The discount rate is a crucial component of a discounted cash flow valuation. The discount rate can have a big impact on your valuation and there are many ways to think about the selection of discount rates. Hopefully this article has clarified and improved your thinking about the discount rate. If you need help building a commercial real estate proforma and completing a discounted cash flow analysis, you might consider giving our commercial real estate analysis software a spin.

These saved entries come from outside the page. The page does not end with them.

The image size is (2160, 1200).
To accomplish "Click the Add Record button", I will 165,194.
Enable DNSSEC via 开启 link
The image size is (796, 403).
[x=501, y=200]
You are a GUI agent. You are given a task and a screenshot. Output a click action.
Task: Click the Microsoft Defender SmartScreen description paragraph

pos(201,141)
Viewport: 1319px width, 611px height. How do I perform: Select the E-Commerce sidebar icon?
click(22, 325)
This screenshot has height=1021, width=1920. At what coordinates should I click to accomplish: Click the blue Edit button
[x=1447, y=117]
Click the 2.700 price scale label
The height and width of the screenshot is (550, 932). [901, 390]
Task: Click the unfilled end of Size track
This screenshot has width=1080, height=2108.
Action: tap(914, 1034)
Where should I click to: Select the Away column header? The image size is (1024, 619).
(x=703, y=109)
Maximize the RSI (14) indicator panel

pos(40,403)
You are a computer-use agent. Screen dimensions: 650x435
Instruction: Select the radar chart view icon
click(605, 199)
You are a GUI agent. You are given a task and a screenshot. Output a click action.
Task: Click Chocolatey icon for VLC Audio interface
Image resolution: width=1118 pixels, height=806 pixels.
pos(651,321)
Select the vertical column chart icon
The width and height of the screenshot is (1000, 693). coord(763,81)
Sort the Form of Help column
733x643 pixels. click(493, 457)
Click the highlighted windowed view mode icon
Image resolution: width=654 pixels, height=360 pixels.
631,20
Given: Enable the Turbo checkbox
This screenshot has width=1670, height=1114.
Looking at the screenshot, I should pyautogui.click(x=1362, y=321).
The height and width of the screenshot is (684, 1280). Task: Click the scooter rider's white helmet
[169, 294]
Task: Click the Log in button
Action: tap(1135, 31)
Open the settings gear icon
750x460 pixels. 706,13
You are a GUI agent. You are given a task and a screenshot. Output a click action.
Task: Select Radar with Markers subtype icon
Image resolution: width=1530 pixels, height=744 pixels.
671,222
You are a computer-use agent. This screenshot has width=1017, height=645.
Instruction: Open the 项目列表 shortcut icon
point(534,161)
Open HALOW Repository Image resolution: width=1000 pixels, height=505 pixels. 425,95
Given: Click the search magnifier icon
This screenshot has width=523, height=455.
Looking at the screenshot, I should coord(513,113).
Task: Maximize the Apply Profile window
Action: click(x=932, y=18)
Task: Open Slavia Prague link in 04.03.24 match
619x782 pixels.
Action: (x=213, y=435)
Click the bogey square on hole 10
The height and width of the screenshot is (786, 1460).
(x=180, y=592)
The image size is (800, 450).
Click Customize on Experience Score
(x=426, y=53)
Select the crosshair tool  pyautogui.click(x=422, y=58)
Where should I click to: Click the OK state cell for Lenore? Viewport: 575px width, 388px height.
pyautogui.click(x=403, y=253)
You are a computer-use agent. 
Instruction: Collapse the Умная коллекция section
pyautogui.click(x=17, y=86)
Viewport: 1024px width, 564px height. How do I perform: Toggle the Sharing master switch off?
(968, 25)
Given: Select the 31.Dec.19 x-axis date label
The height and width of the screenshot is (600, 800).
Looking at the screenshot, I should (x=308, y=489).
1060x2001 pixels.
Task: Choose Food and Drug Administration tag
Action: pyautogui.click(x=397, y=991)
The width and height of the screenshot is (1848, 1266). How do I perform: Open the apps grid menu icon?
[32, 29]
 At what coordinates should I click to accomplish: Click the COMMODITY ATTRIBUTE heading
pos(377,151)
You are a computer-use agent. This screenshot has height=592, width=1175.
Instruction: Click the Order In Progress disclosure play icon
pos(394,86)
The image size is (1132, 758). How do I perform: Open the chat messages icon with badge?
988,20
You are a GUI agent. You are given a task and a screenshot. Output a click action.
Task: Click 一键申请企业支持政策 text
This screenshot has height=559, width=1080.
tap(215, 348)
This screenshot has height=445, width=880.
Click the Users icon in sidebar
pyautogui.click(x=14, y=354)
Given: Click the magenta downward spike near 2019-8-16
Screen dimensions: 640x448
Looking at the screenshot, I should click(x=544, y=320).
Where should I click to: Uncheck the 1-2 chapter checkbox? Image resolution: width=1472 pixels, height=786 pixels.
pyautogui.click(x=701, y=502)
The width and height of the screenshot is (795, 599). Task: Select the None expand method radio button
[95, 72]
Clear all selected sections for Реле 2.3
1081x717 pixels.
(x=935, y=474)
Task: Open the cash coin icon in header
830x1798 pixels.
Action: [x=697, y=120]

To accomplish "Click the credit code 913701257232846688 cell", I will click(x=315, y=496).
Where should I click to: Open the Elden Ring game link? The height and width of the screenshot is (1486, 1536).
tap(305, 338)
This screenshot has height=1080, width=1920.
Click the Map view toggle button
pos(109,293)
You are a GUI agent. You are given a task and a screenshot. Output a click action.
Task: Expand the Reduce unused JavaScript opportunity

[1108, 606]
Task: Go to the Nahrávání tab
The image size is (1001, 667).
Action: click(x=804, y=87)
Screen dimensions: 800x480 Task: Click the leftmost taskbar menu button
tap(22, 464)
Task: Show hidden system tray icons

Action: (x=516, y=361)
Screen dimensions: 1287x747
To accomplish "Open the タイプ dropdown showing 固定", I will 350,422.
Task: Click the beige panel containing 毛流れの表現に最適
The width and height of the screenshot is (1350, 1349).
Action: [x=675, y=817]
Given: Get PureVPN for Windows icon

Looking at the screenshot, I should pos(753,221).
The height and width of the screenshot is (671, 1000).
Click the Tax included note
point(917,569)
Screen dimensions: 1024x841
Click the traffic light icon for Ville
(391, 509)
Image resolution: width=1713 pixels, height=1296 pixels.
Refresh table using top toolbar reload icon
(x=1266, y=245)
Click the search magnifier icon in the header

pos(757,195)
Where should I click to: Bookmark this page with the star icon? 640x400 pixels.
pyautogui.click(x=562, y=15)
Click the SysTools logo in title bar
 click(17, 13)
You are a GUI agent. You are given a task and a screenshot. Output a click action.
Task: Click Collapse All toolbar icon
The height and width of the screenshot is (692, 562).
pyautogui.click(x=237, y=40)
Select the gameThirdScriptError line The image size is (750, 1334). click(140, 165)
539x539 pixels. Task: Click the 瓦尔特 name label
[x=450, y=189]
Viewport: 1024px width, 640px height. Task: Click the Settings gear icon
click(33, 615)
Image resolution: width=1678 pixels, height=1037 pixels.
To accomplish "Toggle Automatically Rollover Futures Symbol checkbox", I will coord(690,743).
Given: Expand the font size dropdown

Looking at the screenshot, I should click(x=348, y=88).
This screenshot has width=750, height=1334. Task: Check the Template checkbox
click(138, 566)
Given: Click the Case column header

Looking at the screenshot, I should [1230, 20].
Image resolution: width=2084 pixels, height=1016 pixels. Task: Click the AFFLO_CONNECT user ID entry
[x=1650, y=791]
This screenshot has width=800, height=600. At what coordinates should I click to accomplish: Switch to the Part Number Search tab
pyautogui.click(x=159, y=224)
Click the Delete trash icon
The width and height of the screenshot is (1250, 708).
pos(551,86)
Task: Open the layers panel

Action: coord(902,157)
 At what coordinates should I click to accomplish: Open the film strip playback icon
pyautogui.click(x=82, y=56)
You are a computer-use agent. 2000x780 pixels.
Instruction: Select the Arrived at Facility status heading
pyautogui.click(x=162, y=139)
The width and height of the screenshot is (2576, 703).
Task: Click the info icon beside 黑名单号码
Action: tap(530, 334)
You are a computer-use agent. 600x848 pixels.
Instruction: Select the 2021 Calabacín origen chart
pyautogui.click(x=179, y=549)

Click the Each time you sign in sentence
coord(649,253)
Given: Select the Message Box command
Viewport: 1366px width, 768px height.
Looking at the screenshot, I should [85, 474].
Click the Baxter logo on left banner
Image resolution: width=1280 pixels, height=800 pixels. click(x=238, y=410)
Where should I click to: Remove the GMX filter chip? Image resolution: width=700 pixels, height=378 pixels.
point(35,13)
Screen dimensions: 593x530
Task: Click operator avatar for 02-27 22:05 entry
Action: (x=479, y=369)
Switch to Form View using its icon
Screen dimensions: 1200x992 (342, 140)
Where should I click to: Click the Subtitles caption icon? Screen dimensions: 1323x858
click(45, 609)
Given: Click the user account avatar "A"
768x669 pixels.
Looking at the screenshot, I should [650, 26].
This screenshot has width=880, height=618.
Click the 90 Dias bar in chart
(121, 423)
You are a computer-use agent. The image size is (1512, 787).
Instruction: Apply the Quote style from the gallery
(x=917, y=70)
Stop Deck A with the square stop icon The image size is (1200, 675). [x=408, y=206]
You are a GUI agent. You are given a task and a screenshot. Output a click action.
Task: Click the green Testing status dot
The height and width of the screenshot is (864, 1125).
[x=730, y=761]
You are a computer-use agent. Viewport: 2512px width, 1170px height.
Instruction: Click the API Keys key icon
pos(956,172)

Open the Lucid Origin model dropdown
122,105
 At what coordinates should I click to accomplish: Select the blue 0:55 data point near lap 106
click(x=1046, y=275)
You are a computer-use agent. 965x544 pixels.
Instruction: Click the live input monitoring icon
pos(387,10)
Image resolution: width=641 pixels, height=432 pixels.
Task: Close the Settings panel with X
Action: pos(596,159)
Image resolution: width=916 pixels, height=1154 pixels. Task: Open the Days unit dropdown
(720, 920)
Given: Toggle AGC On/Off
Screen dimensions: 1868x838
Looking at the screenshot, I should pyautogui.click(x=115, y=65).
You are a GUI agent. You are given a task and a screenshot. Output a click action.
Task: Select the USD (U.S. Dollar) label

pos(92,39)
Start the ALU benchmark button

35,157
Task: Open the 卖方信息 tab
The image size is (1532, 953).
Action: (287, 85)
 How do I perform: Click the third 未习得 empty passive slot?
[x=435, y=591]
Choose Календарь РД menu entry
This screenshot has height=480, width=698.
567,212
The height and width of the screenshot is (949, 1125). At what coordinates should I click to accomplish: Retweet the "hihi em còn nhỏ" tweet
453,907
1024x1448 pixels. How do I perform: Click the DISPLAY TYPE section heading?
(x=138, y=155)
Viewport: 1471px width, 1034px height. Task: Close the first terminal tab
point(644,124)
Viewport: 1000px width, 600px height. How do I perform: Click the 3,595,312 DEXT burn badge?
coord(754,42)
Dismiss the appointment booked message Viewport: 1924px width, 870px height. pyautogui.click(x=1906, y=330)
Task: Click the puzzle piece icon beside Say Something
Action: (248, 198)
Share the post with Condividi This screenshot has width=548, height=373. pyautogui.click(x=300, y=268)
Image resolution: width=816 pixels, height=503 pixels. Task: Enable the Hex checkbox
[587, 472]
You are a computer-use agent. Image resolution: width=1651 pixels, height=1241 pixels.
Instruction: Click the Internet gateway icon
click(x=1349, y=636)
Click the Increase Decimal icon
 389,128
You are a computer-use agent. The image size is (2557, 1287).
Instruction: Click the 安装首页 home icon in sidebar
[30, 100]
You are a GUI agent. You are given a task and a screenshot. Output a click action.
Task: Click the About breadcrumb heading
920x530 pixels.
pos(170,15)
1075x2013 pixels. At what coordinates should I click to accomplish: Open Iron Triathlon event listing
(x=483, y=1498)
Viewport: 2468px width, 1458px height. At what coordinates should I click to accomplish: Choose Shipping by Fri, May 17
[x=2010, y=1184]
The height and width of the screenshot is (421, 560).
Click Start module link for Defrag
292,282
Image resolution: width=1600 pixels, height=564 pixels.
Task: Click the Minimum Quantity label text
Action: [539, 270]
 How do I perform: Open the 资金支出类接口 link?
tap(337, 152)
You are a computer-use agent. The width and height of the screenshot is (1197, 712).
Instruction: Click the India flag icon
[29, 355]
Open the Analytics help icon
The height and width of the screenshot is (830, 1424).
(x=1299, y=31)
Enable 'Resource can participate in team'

    To what set of projected cash flows are you suggesting to apply the proposed discount rates? Is it appropriate to apply a different discount rate to after-tax, leveraged cash flows compared to the rate used on either all-cash flows or pre-tax, leveraged cash flows?

    • Rob

      You can apply the discount rate to any set of cash flows you deem appropriate. If you are using IRR to make a comparison then it would make sense to compare apples to apples. That is, if you are using before tax cash flows, then it probably wouldn’t make sense to compare to an alternative investment analysis using after-tax cash flows. Often times analysts do apply different discount rates to before tax and after tax, or levered and unlevered. On the other hand, Warren Buffett says he uses a single discount rate for all discounted cash flow analyses. Then, to adjust for risk, he simply discounts the resulting present value by a margin of safety.

  • Chris Eaker

    Thank you. I was just thinking about the relationship between the cap rate and the discount rate today. Perfect timing!

  • Sidhant Jain

    Can the discount rate with which a company bring its FVs to its PV be different from the cost of capital of the company. If yes when? If no why?

  • Osman

    We are loan company base in paris-france and if you have any project and that need loan get back to us via osmanmoneyfinance@gmail.com

  • khawla

    I used to depend on 8% as a discount rate in all my economic model. Is it realistic to use 8% nowadays as I usually use IRR to indicate profitability of project?